- [Task]:
Render the records as a JSON list of strings, one string per line, covering the line that contains "Image resolution: width=600" through the line that contains "(446, 255).", both included. Leave out blank lines and leave out the pictures.

* * *

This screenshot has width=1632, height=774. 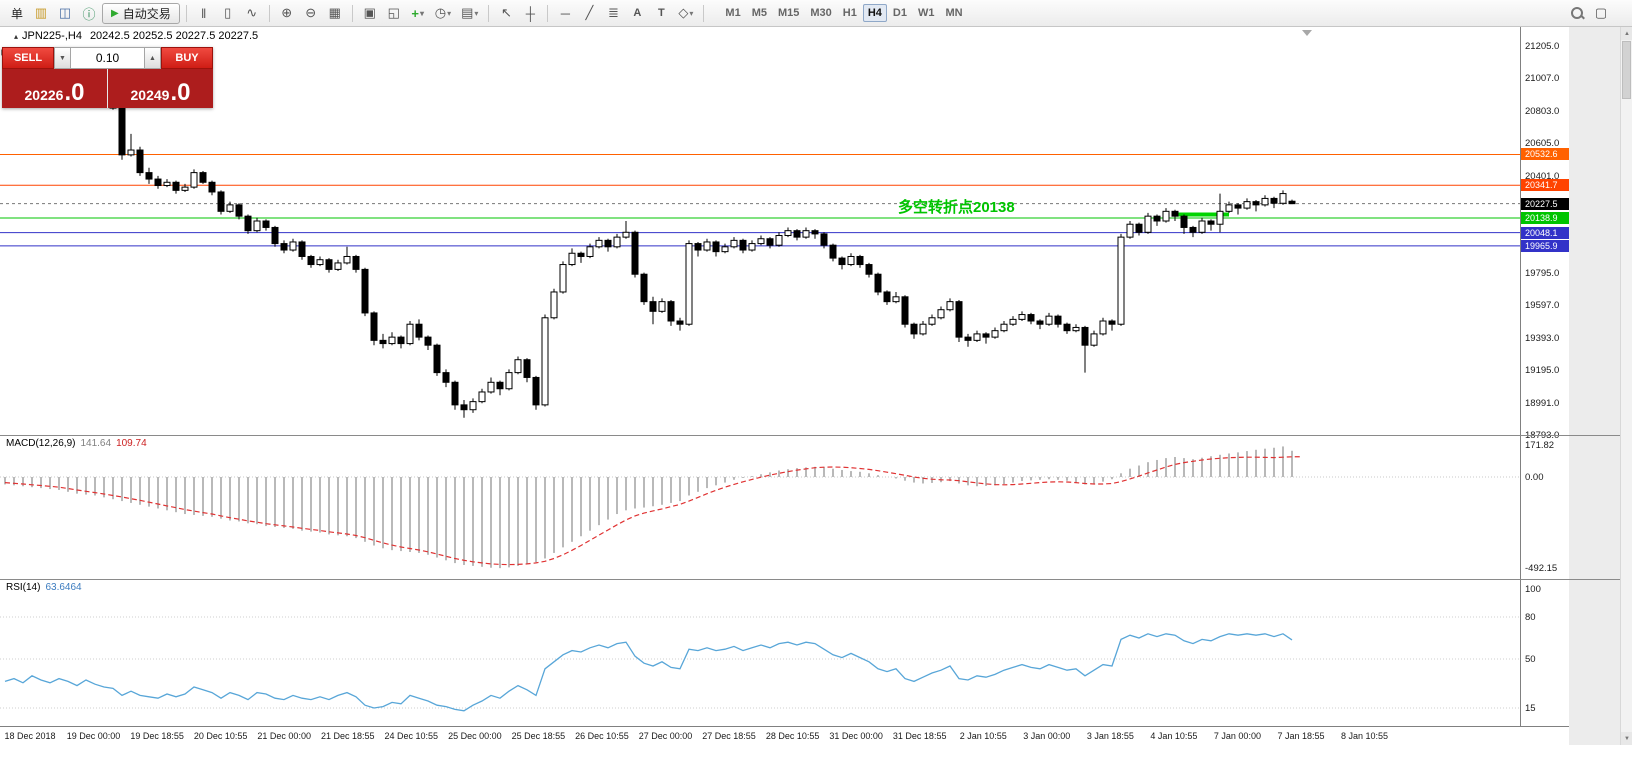 What do you see at coordinates (418, 13) in the screenshot?
I see `indicators-icon: + ▾` at bounding box center [418, 13].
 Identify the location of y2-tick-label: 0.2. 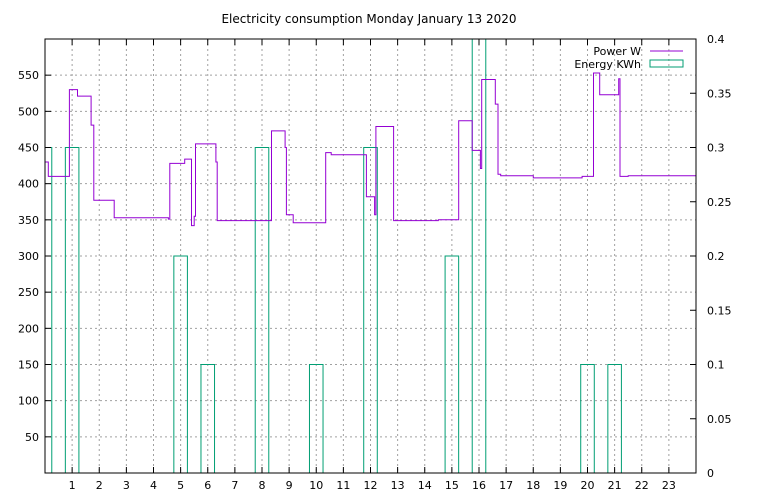
(716, 256).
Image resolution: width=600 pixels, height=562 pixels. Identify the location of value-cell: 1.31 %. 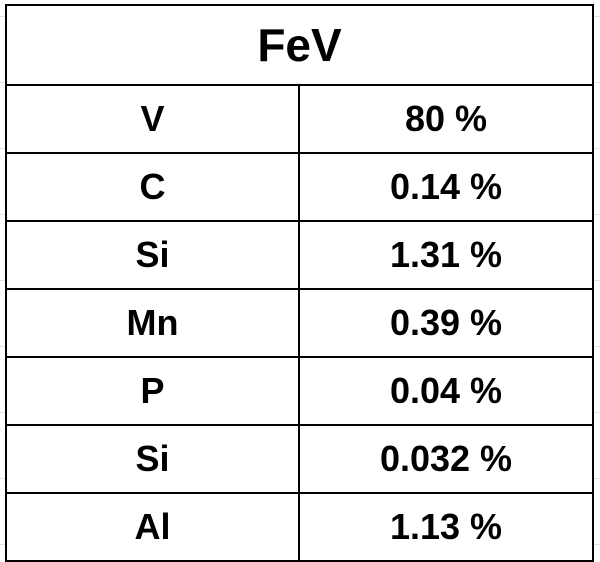
(446, 255).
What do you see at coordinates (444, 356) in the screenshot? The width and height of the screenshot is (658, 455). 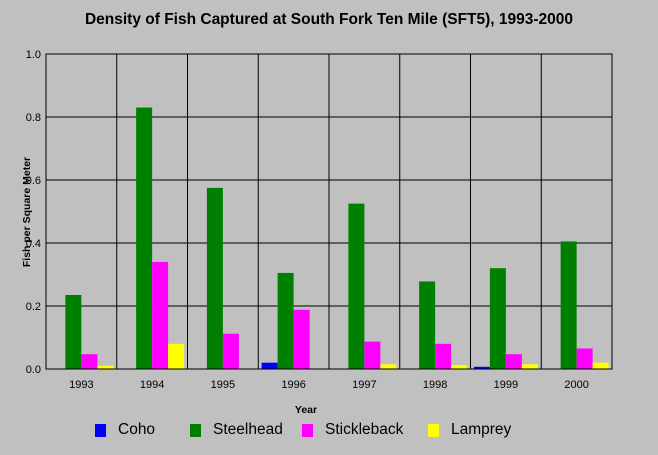 I see `bar-stickleback-1998` at bounding box center [444, 356].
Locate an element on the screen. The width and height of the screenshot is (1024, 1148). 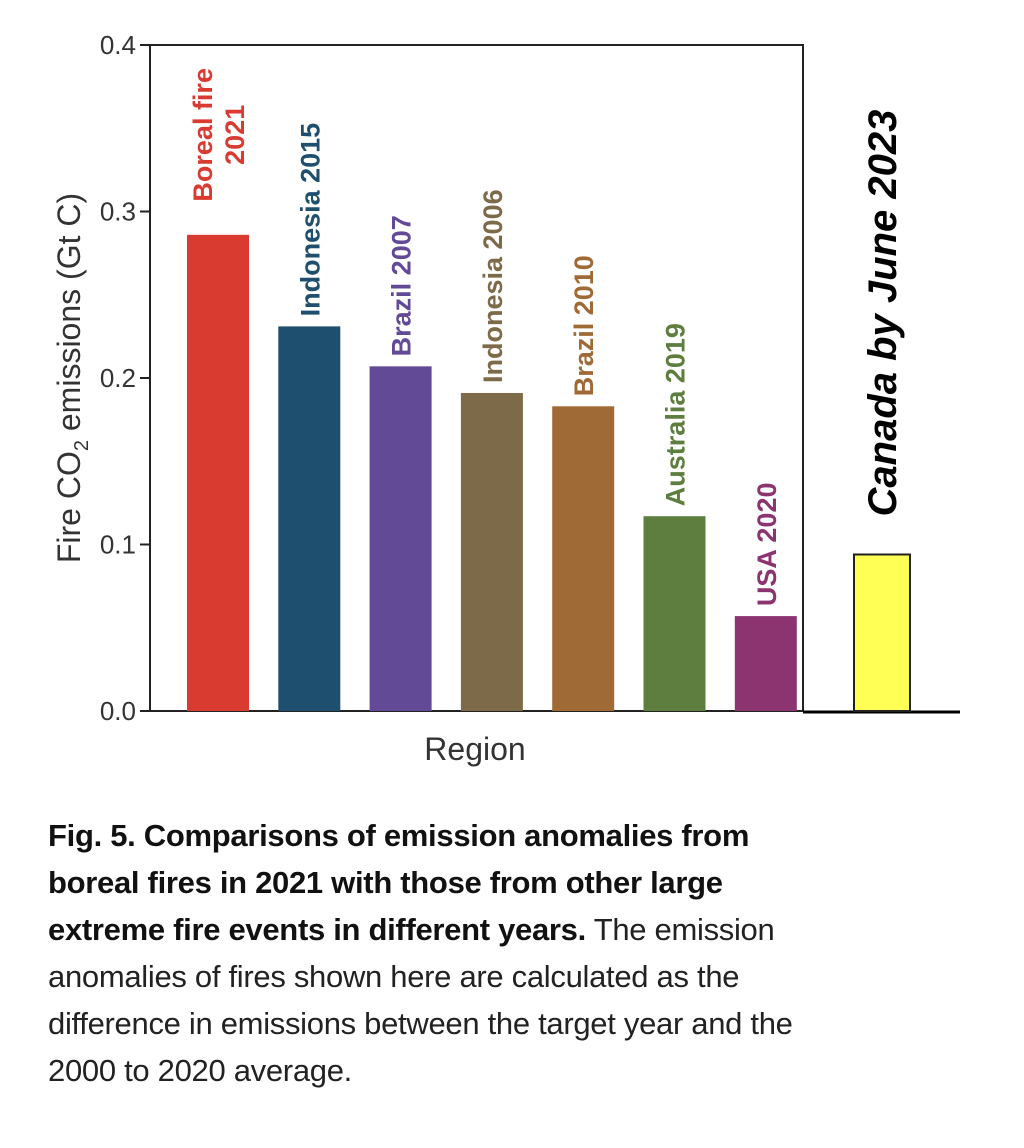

* * *

- [Written solution]:
[
  "Image resolution: width=600 pixels, height=562 pixels. Identify the location of value-cell: 1.31 %. ",
  "(446, 255)."
]